Una investigación policial judicial que comenzó con la desaparición de una adolescente de 13 años derivó en el destape de una causa por grooming, explotación sexual y abuso sexual de menores de fuerte impacto en Córdoba. Hay 11 detenidos, entre ellos un hombre que era asesor de un legislador provincial oficialista.
El Ministerio Público Fiscal confirmó que dos de las víctimas tenían colocado un implante (chip) anticonceptivo desde hace al menos dos años, cuando tenían alrededor de 11 años de edad.
La fiscal Analía Cepede, a cargo de la causa, logró determinar hasta el momento que los sospechosos habrían contactado a las adolescentes por medio de mensajes en redes sociales y les habrían solicitado imágenes sin ropa. En algunos casos, hubo también encuentros presenciales.
La adolescente cuya desaparición denunció su familia pudo ser localizada con vida. A partir del peritaje de su teléfono celular, detectaron conversaciones, imágenes y contactos de contenido sexual con distintos hombres adultos.
Tres menores son las incorporadas a la causa como víctimas, pero no se descarta que puedan sumarse más. Lo mismo respecto de los acusados.
A fines de julio fueron detenidas siete personas, el último fin de semana se concretaron otras dos detenciones y dos más en las últimas horas. Todas ocurrieron en Villa de María del Río Seco, en el norte cordobés.
En los casos en los que se definió que hubo contacto digital con finalidad sexual, la acusación contempla el delito de grooming. En aquellos en que se acreditaron encuentros y contacto sexual, se avanzó con imputaciones por abuso sexual con acceso carnal.
Los números de teléfono de las adolescentes circulaban entre hombres que se conocían o compartían ámbitos cotidianos.
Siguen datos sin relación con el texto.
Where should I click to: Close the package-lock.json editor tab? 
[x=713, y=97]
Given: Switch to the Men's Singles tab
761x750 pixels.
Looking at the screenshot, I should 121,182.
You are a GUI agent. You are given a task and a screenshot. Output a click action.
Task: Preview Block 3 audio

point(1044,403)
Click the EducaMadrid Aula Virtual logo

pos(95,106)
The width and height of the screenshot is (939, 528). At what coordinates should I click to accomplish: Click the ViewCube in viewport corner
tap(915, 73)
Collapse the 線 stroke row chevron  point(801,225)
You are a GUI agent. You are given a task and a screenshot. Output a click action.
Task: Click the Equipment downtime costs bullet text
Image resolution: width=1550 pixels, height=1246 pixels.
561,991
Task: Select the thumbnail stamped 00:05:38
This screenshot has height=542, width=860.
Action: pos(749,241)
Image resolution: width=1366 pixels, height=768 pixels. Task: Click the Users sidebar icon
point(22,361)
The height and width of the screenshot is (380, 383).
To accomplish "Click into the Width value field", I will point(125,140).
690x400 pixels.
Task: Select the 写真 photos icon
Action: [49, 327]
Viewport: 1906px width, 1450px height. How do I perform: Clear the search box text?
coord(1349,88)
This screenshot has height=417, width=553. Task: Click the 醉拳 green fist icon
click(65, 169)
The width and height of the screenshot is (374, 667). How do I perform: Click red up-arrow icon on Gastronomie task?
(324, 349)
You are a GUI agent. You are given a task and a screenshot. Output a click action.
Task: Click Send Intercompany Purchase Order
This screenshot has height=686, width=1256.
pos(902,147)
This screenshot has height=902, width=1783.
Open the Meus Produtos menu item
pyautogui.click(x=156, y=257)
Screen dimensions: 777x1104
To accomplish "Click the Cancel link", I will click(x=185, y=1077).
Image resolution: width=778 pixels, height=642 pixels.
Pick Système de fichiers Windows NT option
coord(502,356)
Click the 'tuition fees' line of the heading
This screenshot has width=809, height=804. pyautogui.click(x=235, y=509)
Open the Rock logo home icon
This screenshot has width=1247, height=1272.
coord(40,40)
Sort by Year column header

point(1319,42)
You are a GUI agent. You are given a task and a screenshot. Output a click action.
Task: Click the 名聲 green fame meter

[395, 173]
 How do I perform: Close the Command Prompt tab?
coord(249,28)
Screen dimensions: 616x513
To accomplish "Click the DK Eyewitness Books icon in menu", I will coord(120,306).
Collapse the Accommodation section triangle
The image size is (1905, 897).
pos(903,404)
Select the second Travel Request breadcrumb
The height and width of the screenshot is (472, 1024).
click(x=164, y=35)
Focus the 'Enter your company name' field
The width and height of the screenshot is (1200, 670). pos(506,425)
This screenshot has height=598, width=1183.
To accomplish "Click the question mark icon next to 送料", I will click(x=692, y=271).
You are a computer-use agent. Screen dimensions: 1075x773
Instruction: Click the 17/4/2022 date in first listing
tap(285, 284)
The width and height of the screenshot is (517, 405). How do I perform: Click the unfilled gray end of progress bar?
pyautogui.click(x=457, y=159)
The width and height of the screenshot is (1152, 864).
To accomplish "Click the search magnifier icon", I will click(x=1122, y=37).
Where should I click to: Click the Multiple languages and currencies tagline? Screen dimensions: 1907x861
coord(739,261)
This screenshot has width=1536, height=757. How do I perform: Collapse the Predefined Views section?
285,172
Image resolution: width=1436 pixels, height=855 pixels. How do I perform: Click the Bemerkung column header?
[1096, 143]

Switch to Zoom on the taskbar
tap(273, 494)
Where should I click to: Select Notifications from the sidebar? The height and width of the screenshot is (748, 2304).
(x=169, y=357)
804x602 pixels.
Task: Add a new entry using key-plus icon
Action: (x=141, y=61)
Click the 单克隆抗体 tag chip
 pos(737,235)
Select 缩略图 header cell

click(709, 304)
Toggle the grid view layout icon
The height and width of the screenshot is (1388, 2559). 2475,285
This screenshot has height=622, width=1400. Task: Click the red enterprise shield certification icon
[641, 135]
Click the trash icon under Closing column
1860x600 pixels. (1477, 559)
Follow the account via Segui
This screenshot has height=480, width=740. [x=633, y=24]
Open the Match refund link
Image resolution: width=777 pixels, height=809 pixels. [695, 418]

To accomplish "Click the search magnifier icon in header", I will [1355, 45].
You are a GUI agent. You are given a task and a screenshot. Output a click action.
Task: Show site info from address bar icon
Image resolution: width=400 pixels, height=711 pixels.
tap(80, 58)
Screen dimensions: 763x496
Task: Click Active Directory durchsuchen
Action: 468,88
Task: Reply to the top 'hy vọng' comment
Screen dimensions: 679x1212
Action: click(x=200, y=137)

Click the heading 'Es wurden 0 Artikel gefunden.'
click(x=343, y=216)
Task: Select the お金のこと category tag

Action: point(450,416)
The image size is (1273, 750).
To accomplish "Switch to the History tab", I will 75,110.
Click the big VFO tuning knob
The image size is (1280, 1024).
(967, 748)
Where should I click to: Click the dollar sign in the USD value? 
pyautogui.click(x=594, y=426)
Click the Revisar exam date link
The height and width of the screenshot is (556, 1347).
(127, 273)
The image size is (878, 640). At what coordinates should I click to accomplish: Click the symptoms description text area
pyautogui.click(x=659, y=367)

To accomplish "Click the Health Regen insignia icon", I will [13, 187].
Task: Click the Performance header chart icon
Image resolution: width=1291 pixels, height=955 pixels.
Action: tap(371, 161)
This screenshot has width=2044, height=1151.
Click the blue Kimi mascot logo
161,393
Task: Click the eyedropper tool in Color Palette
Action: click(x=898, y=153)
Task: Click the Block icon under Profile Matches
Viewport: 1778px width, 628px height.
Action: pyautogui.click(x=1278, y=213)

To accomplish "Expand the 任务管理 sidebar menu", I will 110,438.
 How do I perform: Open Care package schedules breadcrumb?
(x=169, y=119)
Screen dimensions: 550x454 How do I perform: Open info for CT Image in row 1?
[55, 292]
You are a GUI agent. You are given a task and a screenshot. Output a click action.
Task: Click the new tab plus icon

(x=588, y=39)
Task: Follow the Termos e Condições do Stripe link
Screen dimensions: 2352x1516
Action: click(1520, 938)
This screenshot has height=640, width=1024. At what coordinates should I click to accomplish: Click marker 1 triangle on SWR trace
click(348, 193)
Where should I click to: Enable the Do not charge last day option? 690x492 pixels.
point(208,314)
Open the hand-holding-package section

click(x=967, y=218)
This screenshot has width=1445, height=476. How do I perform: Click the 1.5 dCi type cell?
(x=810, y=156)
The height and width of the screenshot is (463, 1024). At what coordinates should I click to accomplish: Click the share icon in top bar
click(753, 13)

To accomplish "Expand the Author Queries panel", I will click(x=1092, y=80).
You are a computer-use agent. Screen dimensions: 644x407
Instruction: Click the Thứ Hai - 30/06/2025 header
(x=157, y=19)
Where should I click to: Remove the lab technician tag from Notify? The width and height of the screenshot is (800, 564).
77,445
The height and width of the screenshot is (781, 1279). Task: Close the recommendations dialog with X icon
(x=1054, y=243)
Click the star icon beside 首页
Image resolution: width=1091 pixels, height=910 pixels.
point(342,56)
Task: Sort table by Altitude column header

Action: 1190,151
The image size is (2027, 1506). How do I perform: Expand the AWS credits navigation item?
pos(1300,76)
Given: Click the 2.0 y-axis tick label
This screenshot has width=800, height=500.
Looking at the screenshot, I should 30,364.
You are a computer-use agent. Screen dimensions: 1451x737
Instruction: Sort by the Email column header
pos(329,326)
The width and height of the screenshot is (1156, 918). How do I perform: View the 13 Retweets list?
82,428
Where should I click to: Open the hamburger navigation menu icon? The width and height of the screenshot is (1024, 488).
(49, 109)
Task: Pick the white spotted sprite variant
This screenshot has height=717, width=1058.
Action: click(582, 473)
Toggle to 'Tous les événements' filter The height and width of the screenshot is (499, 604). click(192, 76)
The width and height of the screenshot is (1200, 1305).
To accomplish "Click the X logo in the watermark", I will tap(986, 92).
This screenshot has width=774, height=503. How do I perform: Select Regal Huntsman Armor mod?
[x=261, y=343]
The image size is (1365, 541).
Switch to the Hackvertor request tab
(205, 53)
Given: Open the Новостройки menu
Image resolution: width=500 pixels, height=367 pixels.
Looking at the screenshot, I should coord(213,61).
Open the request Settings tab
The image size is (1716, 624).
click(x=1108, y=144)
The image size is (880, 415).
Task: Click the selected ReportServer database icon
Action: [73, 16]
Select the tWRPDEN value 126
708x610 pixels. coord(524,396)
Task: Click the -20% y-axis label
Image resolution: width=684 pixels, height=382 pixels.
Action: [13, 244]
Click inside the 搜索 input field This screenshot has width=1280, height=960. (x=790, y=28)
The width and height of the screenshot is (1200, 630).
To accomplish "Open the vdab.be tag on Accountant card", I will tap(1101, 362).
Por el momento, los investigadores no habrían hallado una red criminal, aunque ese aspecto continúa bajo análisis.
La situación de vulnerabilidad social de las adolescentes y sus familias es un factor clave. Todas las víctimas compartirían esas características. Hay casos en los que los investigadores determinaron contraprestaciones económicas por fotografías de desnudos pedidas a las adolescentes. Se han comprobado entregas de hasta $80.000. Para Cepede, la vulnerabilidad socioeconómica jugó un rol significativo para explicar cómo los adultos lograron manipularlas.
El dato sobre el chip anticonceptivo que tenían colacado dos de las víctimas surgió durante los exámenes médicos y psicológicos en el Polo de la Mujer, cuando les consultaron sobre antecedentes de métodos anticonceptivos.